Let’s get one thing straight…
Evolution through natural selection is an incredibly slow process. As powerful a process as it is, it took millennia for dogs to evolve from wolves; it is undeniable that evolution in nature takes time.
Evolution through open source is, on the other hand, an incredibly accelerated process.
By openly working together as a community, humans have been able to pivot and change the way the software development process works, evolving software at a much more accelerated pace than its proprietary closed source alternatives. This communal approach really speeds up evolution in every aspect of a product, from development, to testing, to documentation, to deployment and everyone reaps the rewards.
Like many other open source applications, our open source HPCC Systems platform project is hosted in GitHub, the great collaboration tool built on top of the git distributed version control system that Linus Torvalds created more than a decade ago.
In case you’ve been living in a box and don’t know GitHub, it hosts 38+ million projects, including our HPCC Systems platform which has over 16,000 commits and 7,000 pull requests since we migrated to open source five years ago (kudos to the whole community for helping out, innovating and evolving the platform).
By taking a company’s private tech and opening it up to the public, companies can go well beyond simple commercial applications. Facebook has already proven that it can massively improve the world’s infrastructure through the Open Compute Project and Amazon, Google and Netflix have also been traditionally good open source corporate citizens. The Android platform in particular has done a fantastic job of adapting the Linux kernel and associated ecosystem to mobile devices. Companies like HTC, Huawei, LG, Samsung and Sony have contributed and customized the platform to their own visions, and have further advanced the core platform.

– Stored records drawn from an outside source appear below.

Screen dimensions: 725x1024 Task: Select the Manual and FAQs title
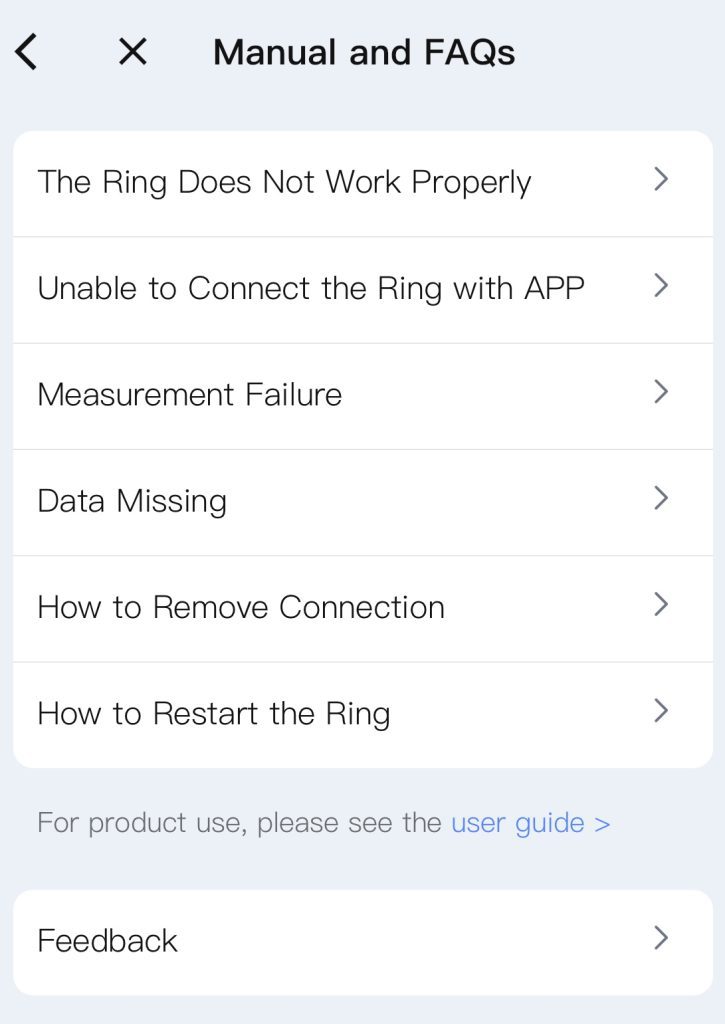(363, 51)
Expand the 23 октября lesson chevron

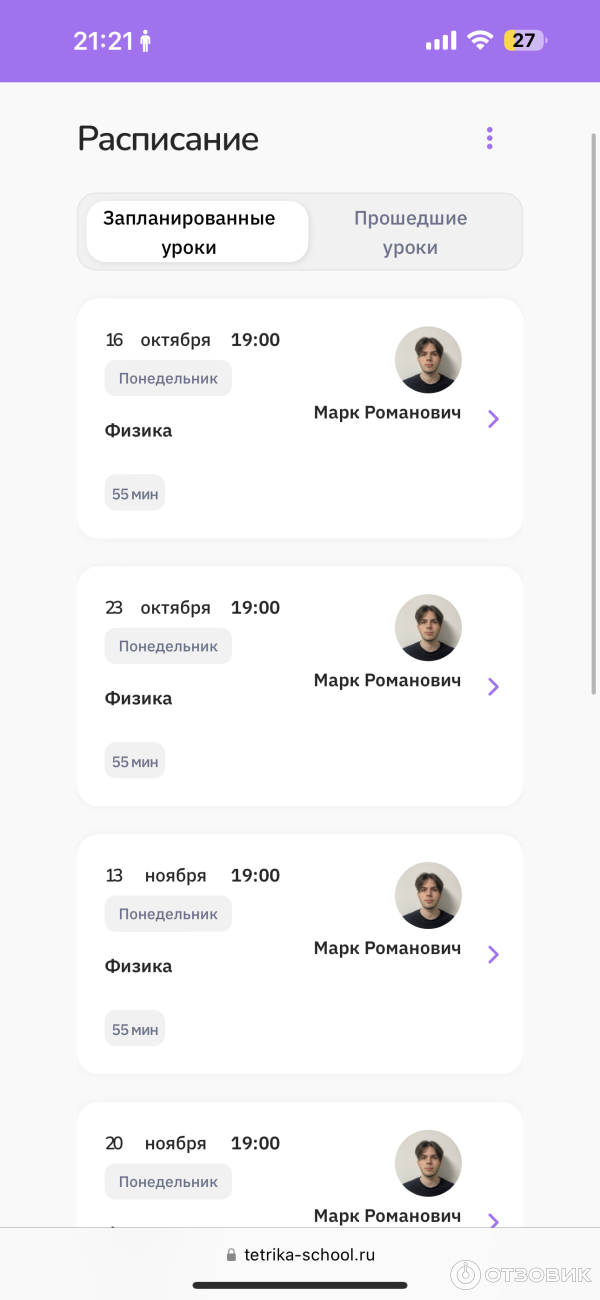coord(493,687)
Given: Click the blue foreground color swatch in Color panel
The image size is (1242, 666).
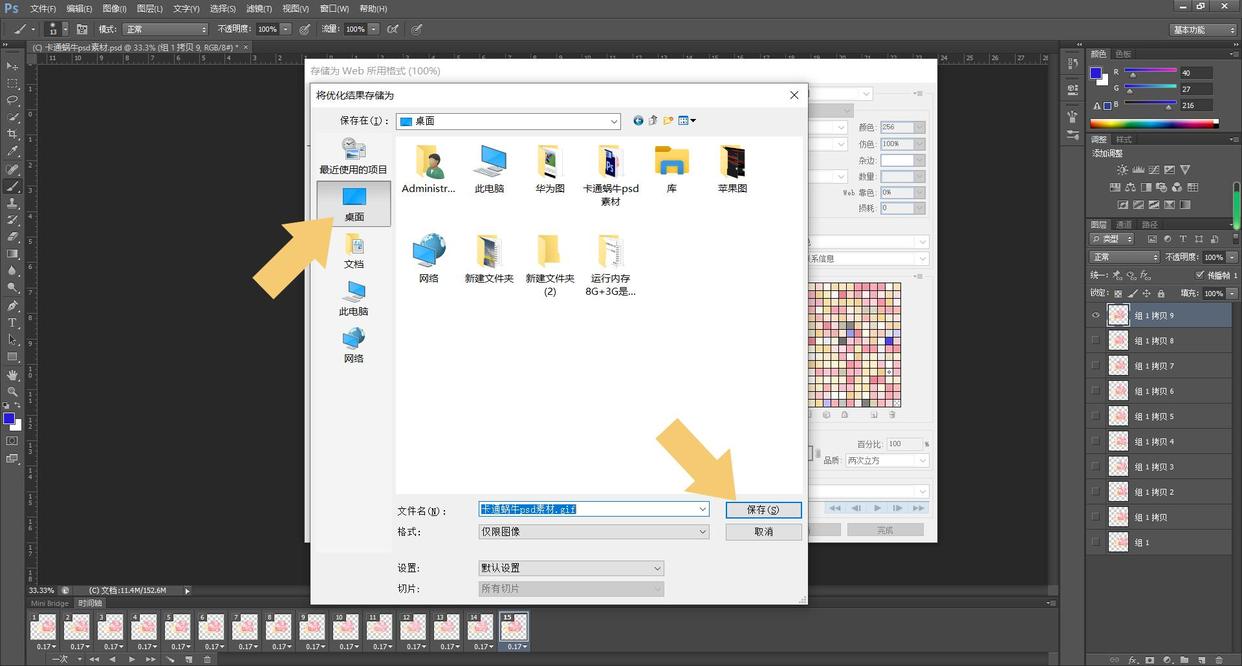Looking at the screenshot, I should [x=1096, y=73].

It is important to remember that no code is completely neutral and immediately usable. When a developer creates something, it is always done for one of three reasons:
- For their own benefit.
- For the benefit of the company they work for.
- For entertainment value (just for fun).
This is good, but by sharing this code openly, this knowledge and work can then be built upon, extended and evolved for the community’s benefit.
The HPCC Systems platform was open sourced and released five years ago in 2011 for the express purpose of making a complete and powerful big data solution widely available to the community. As part of this open source big data platform, the Thor and Roxie clusters effortlessly transform data into valuable insights usable across an organization. ECL, its open dataflow programming language, has been conceived from the ground up to manipulate and query data in ways that are more natural to data analysts than other more traditional languages. With ECL, users can focus on what they want to show with the data, rather than in the data processing itself.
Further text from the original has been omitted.